Kuinka performs at Flastick Pub, which was transformed into an Upstream venue.
This past weekend Seattle-based artists got a chance to represent their city at the inaugural Upstream Music Fest + Summit. Upstream is an attempt by founder Paul Allen to both show off Seattle’s music scene and encourage others outside of the city to view Seattle as a musical hub.
“It has always been our mission to create a festival that would shine a light on the amazing sound of the Pacific Northwest. We couldn’t be happier that the first year of Upstream brought together so many members of the music community and music lovers from around the region,” said Jeff Vetting, executive director of Upstream Music Fest + Summit.
Upstream ran from May 11-13, but rather than just follow the music festival format, started with a summit in which minds from all over the music industry, primarily from the Pacific Northwest, gathered for speaker sessions and discussed the current state of the music economy. Talks ranged from ways to build a healthy community in the music scene, to different ways to use data, to learning how to deal with music licensing and ownership as an artist in the digital age.
They also had longer sessions from keynote speakers such as Seattle’s own Quincy Jones and Macklemore. Jones received the largest audience and the 84-year-old jazz legend spoke about how Seattle influenced him as an artist, and how he has managed to stay successful in all facets of the music industry in a career that has spanned 70 years.
He even told a story about how when he was 14, he and Ray Charles would play at Seattle night clubs until five in the morning, and then show up hours late to school at Garfield High School. He attributed a certain teacher there for the rest of his career because this teacher would allow him to arrive late to school with no penalty.

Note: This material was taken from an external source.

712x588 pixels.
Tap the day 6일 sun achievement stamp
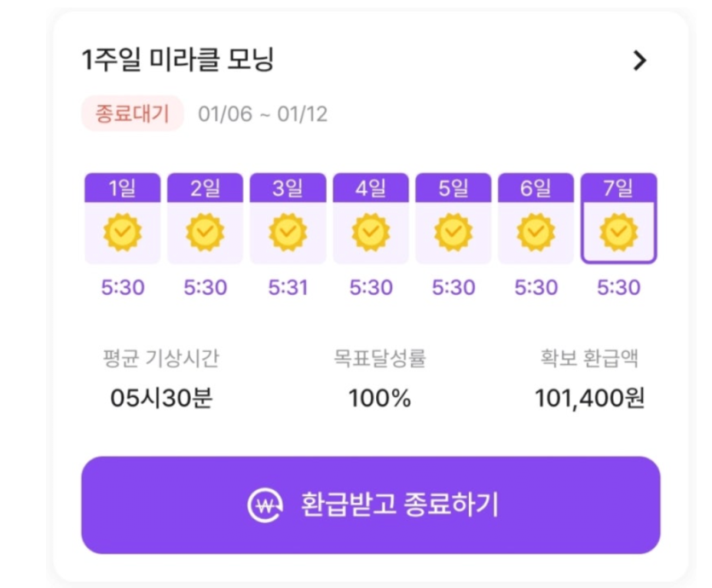[x=535, y=232]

The summit took place in WaMu Theatre at CenturyLink Field in the mornings of May 11 and 12. But, once those were over, the neighboring Pioneer Square turned into one big concert.

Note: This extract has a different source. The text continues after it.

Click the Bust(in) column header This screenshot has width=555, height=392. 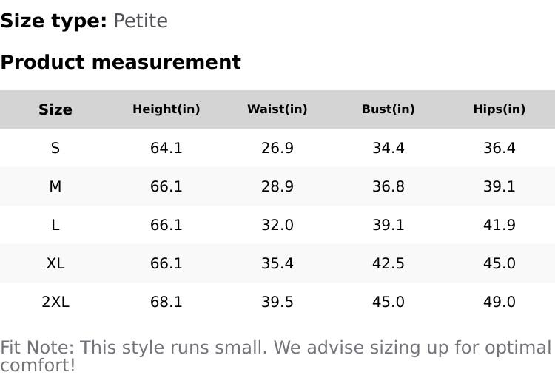pos(389,109)
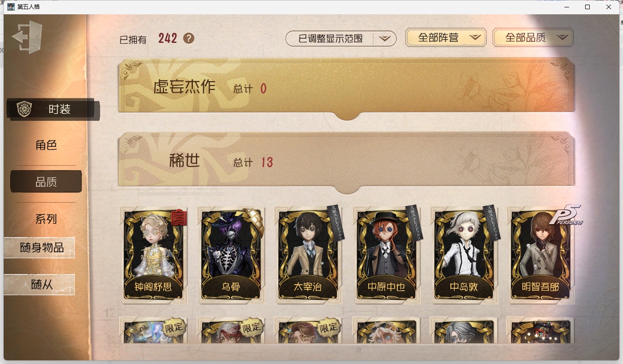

The creators of the festival admittedly followed the SXSW format of turning a city/neighborhood into an arts space, but it seemed to work well. Many businesses in the area like restaurants, bars and art galleries became venues for musicians to showcase their talents.
One of the great things about the festival is that they had two venues sponsored by KEXP that were free, so even if you were wandering through Pioneer Square with no idea the event was taking place, they still gave you an opportunity to experience some artists.

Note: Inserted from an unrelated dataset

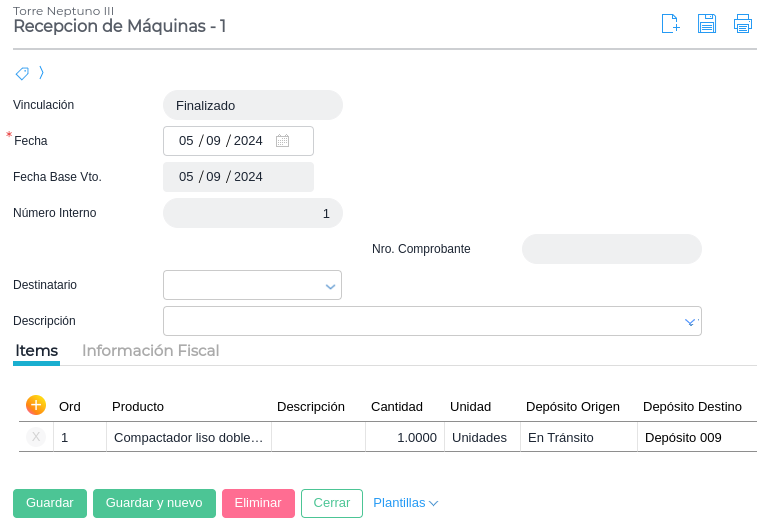Click the Cantidad cell showing 1.0000
757x526 pixels.
(x=405, y=437)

Upstream opted to not focus the music into certain genres, instead choosing acts that covered almost every genre imaginable. There were over 390 acts that performed over the weekend, and over 250 of them were from the Seattle area, with many of the others hailing from the PNW.
“The experience of walking through Pioneer Square over the last three days, hearing so many of the region’s most promising bands and seeing attendees discover new talent has been surreal,” said Upstream Curator Meli Darby. “This is what the music scene in the Northwest is all about, discovering new music and people collaborating across genres and styles.”
As an attendee, I can certainly say this was one of the best opportunities I had to discover new music. In some areas the venues were so concentrated that you could catch three different acts within an hour. A good example of this was in Occidental Park, where one of the larger stages had jazz quartet Industrial Revelation playing. It was a 30 second walk across the street to a gallery where rapper GOODSTEPH had a set that I stayed at for a few songs before moving back across the street (another whole 30 seconds) to Comedy Underground where THUNDERPUSSY was rocking the place. After staying there for a little, I made it back outside to catch the end of Industrial Revelation.
The festival can be dubbed a success for their first year, but there are definitely some things that need to be worked on. The first thing I noticed is that none of the venues had particularly good sound quality, especially the main stage. There were also issues with the Upstream App being the only way to find your way around with so many venues to keep track of.
Upstream has an opportunity to make Seattle a music hub, and even with some downsides, both the festival and summit stand to have a long fixture in Seattle.